AndroidOSを前提とした呼称ですので、OSがLinuxであったり、自社カスタマイズの作り込みOS(独自OS)であった場合は、(CarPlayやAndroid Autoに対応していたとしても)アンドロイドナビとは呼ぶには支障があります。

ATOTO
F7G2A7XE
LinuxOS
例を上げると、ATOTO F7シリーズはLinuxOSですので、アンドロイドナビとは呼べません。ディプレイオーディオと呼ぶ分には問題ないですが、AndroidOSではないため、語弊が生じます。

また、KENWOOD彩速ナビは、OSにLinuxをカスタマイズしたものを使用しており、こちらもAndroidナビではありません。(ちなみに2012年までは、OSにWindows Automotiveを使っていました)

carrozzeriaも従来型ナビにWindows Automotiveを使っていたということですが、「オープンソース系OSの独自カスタマイズ品」を使用しているという情報もあります。

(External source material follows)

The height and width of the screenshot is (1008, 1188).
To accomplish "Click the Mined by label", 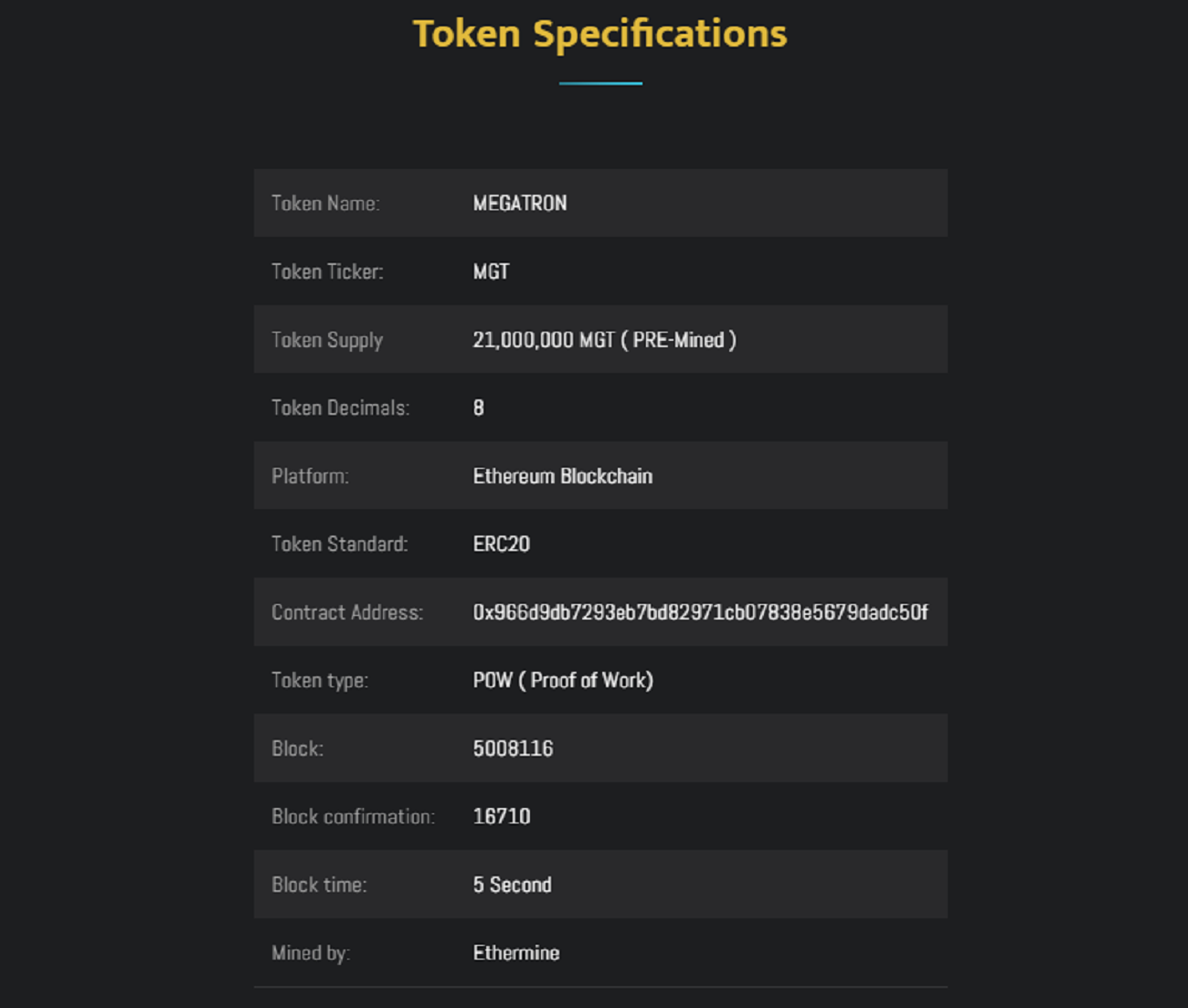I will (311, 953).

一方で、現行型サイバーナビのOSはAndroidが採用されているとの情報もあります。(ただ、あくまでもAndroidがベースであって、独自カスタマイズの度合いが強いため、これはもう「独自OS」の範疇に入るでしょう。

このようなことから、国産メーカーのディスプレイオーディオ(モニターレシーバー/AVメインユニット)は、アンドロイドナビの範疇には入らないものがほとんどです。

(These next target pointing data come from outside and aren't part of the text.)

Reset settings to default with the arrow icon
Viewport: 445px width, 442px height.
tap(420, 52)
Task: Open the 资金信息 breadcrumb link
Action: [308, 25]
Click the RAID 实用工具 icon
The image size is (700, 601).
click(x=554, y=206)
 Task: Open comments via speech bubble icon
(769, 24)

OSのベースがたとえAndroidだったとしても、独自の作り込み部分が多いため、Android機を使っている印象が薄いのです。
(携帯電話の世界もそうでしたが、カーナビ製品においても、国内メーカーは独自性と差別化を図ろうとするあまり、製品が『ガラパゴス化』しており、一般的なアンドロイド端末のような統一された操作インターフェイスが感じられません)

アンドロイドナビ(Androidカーナビ)

ATOTO
A6G209PF

一方で、ATOTOを代表とする中国メーカー製ディスプレイオーディオは、(Linux機を除けば)Androidカーナビの代表とでも呼べるものです。(実際に使ってみると判りますが、あたかもAndroidタブレットでも使用しているかのような感覚を受けます)

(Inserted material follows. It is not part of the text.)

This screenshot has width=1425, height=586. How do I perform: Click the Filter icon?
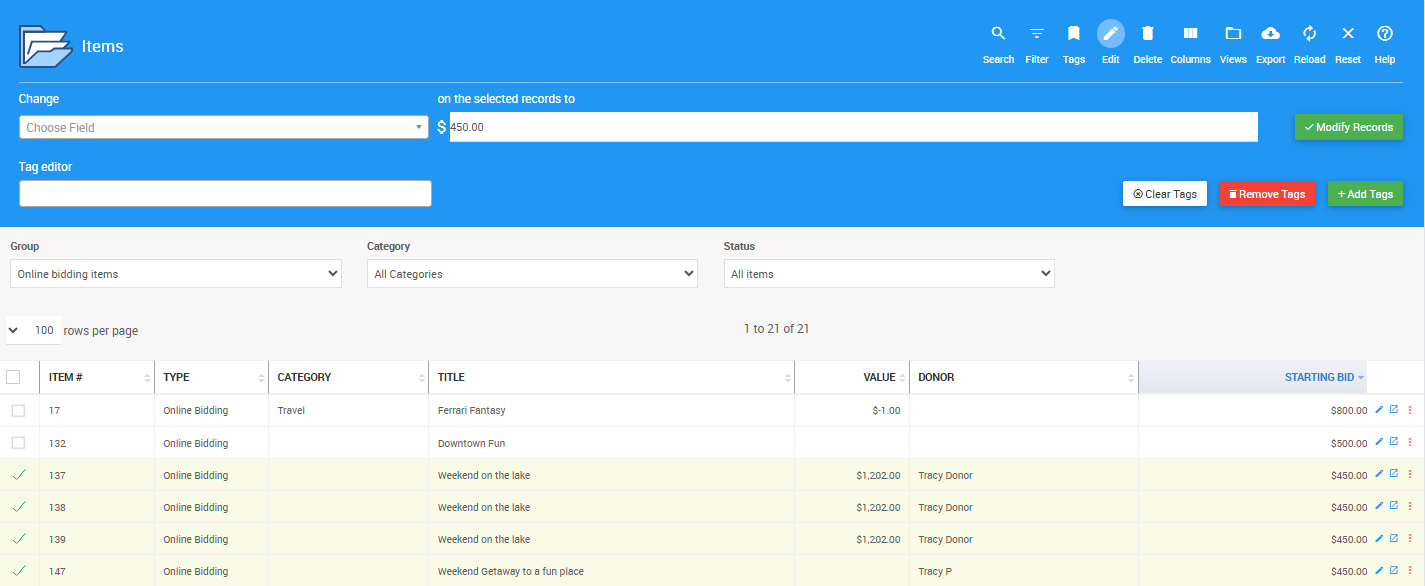tap(1037, 34)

どこからがアンドロイドナビで、どこからがアンドロイドナビでないかというのは、厳密な線引きの難しいところですが、個人的にポイントとして考えているのは…、
Googleプレイストアからアプリを自由にダウンロードでき、あたかも(電話機能の無い)Androidスマホのように使うことができる」という点です。

これが可能かどうかが、Androidナビと呼べるか否かの分かれ目であり、使い勝手が大きく変わるポイントです。

車で使っているアプリのページを見ると解りますが、Androidナビは、交通や天気などの運転に直結するアプリから、YouTubeやAmazon Prime Videoなどのエンターテイメント系まで、さまざまなアプリを、スマホと同様な操作感で使用することが可能です。

このようなアプリとの親和性があって初めて、Androidナビと呼べるものです。

ただ単に、CarPlay/Android Auto対応機能が必要なだけであれば、国産メーカーのディスプレイオーディオでも構いません。
ですが、車内でもスマホと同様のネット環境を構築し、アプリを自由自在に使いたいという場合は、ATOTOに代表されるアンドロイドナビを選択するのがベストです。